As Igor says, http://sqlite.org/c3ref/prepare.html would be appropriate.
However, a database connection is required for this.

But of course....  What kind of syntactical correctness can you hope to check 
without a connection?

I mean you can see if the SQL keywords used are valid keywords, i.e. SELECT, INSERT, CREATE, etc... but for that a simple Key-list look-up and white-space separation check would suffice. However to know whether the SQL itself is valid, that can never be done without a connection (i.e. knowledge of the DB Schema being available to the parser).

I mean the following will be valid SQL:
SELECT zxyyffCCgahajiklMM019101kkjdjhd12 FROM lkjsdndn23n2323 WHERE Patrick IS 
Dead;

But you would look far and wide to find an actual schema in existence for which that would be a valid statement. Simply having the words SELECT and FROM with anything in between might be fine in most cases.

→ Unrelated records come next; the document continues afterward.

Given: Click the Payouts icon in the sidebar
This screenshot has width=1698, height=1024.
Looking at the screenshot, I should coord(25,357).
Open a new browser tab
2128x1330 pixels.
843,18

A more sensible example would be the following statement:
CREATE TABLE xx (int INTEGER PRIMARY KEY) WITHOUT ROWID;

This will work on some versions of SQLite files and connections, but not on 
others. How would you know without a connection?
There is no universal correctness for SQL statements - though there are standards for how statements /SHOULD/ be composed and interpreted, but as experience on this list have taught us: No single SQL engine follows that to the letter - though I imagine you can get some software that might check universal SQL92 conformance (I've never seen any, but maybe James Lowden might know).

Either way, the SQL in SQLite will work mostly in SQLite but not necessarily elsewhere, and checking the validity of that would be insensible without a schema and file version - i.e. a connection to an actual file.